Die von der FDP geforderte gesetzliche Festschreibung des sogenannten Wechselmodells zur Betreuung von Kindern getrennter Eltern als Regelfall stößt bei den anderen Fraktionen des Bundestages auf Ablehnung. Dies wurde vergangene Woche in der Debatte über einen entsprechenden FDP-Antrag (19/1175) deutlich, der ebenso wie ein Antrag der Linken gegen eine solche Festschreibung (19/1172) zur weiteren Beratung an die Ausschüsse überwiesen wurde. Als "Wechselmodell" wird danach bezeichnet, wenn das Kind "in regelmäßigen Abständen zwischen den Betreuungen der beiden Elternteile" wechselt und sich beide Eltern die Betreuung "etwa hälftig" teilen.

Die FDP argumentierte in ihrer Vorlage, dass die Politik mit gesetzlichen Rahmenbestimmungen Eltern in ihrem Wunsch unterstütze müsse, die gemeinsame Verantwortung auch nach einer Trennung beizubehalten. Katrin Helling-Plahr (FDP) sagte, das Bürgerliche Gesetzbuch (BGB) gehe davon aus, dass ein Kind dann bei nur einem Elternteil tatsächlich lebt, während es den anderen im Rahmen von Umgangskontakten besucht. Angesichts einer "erfreulicherweise immer stärkeren Einbeziehung beider Elternteile in die Erziehungsverantwortung" brauche das Familienrecht "dringend ein Update".

Redner der anderen Fraktionen wiesen darauf hin, dass das Wechselmodell immer beliebter werde, dafür aber eine Reihe von Voraussetzungen erforderlich und eine Festschreibung nicht praktikabel sei. Notwendig seien unter anderem die bestmögliche Unterstützung der Familien und die Qualifizierung der Familiengerichte.

Mechthild Heil (CDU) gab zu bedenken, dass die allermeisten Eltern in Deutschland es im Trennungsfall schafften, einvernehmlich ein Betreuungsmodell zu vereinbaren, mit dem Kinder und Eltern gut leben könnten. Marcus Weinberg (CDU) betonte ebenfalls den Einzelfallcharakter von Betreuungsentscheidungen. Ein verordnetes Wechselmodell könne auch kindswohlgefährdend sein.

Sonja Steffen (SPD) bezeichnete den FDP-Antrag als "keine gute Idee". Zwar sei es angesichts der sich abzeichnenden Ungewissheit in der Rechtsprechung "an der Zeit, dass wir uns hier auf den Weg machen, das Wechselmodell im Gesetz zu verankern". Die FDP wolle indes, dass dieses Modell zum Regelfall wird. Wenn es um Kinder gehe, könne es aber keine Regelfälle geben.

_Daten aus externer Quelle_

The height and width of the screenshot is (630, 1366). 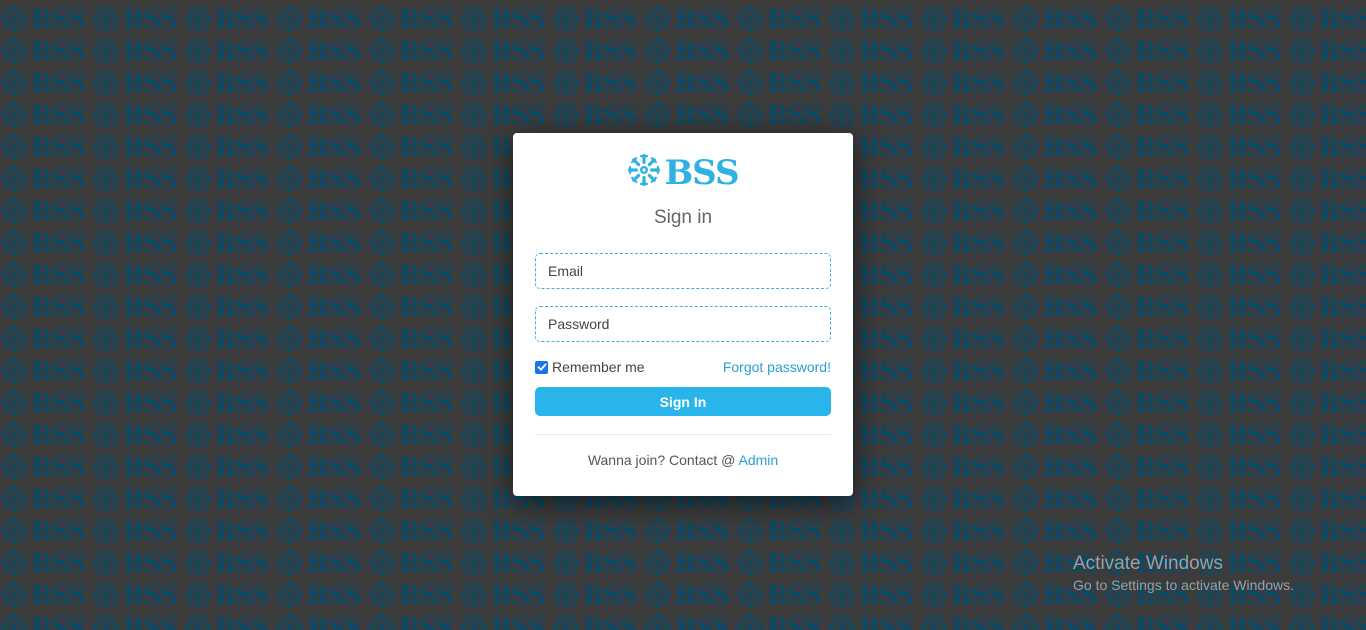 What do you see at coordinates (683, 402) in the screenshot?
I see `sign-in-button: Sign In` at bounding box center [683, 402].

Nicole Höchst (AfD) sprach sich ebenfalls gegen den FDP-Antrag aus. Zwangsweise Anordnungen und Experimente mit Kindern werde ihre Partei nicht mitmachen. Die konkreten Bedürfnisse der Kinder sollten bei der Betreuung im Vordergrund stehen, ein abstraktes Modell der Gleichheit zwischen Mutter und Vater dürfe nicht ausschlaggebend sein.

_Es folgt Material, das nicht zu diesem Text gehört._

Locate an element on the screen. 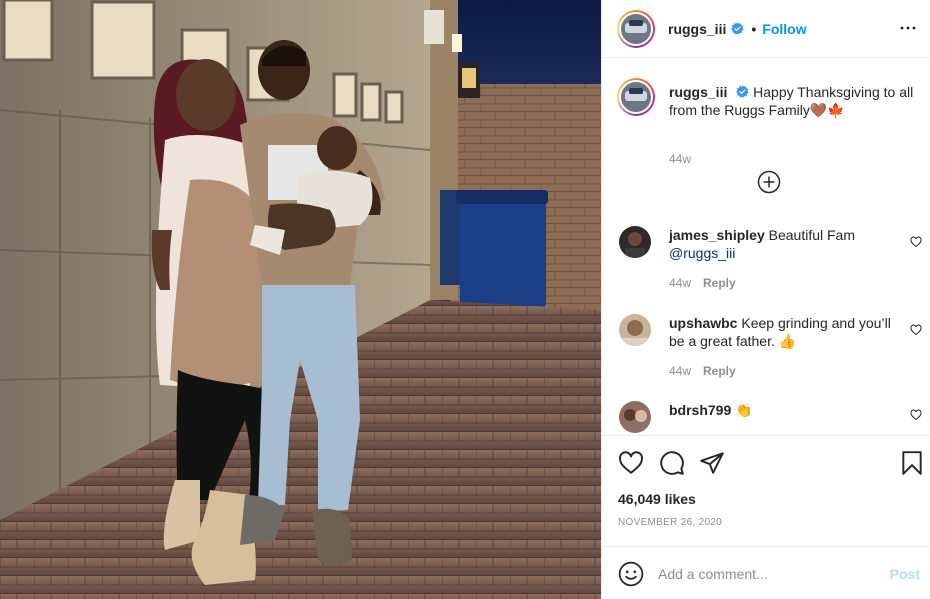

Für Die Linke warnte Katrin Werner, "Konfliktmanagement per Gesetz" könne nicht funktionieren. Das Pendeln zwischen zwei zerstrittenen Elternteilen gehe fast immer zu Lasten der Kinder und sei für sie unerträglich. Der Antrag der Linken sieht neben der Ablehnung des Wechselmodells als Regelfall auch eine Neuregelung des Unterhalts vor. Auch Redner der Koalitionsparteien sprachen sich dafür aus, bei letzterem über eine gesetzliche Klarstellung zu reden. Andrea Lindholz (CSU) sagte, mit der SPD sei vereinbart, "dass wir uns die Unterhaltsregelungen noch mal anschauen". Esther Dilcher (SPD) nannte die Forderung der Linken nach einer Änderung des Unterhaltsrechts "ein bisschen zu kurz gedacht". Hier müsse man "noch eine ganze Menge mehr erarbeiten".

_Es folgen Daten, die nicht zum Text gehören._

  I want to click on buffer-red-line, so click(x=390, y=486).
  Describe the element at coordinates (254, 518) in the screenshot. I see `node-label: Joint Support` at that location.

Katja Keul (Grüne) sagte, über den Linken-Antrag könne man reden, während ihre Fraktion den der FDP ablehne. Es gebe keinen Anlass für gesetzgeberische Aktivitäten und einen Paradigmenwechsel. Bei der Betreuung gehe es nicht um Elterngerechtigkeit, sondern allein um das Wohl des Kindes. Gebraucht würden Unterstützungsleistungen, gute Beratung durch das Jugendamt und gut ausgebildete Familienrichter und Sachverständige.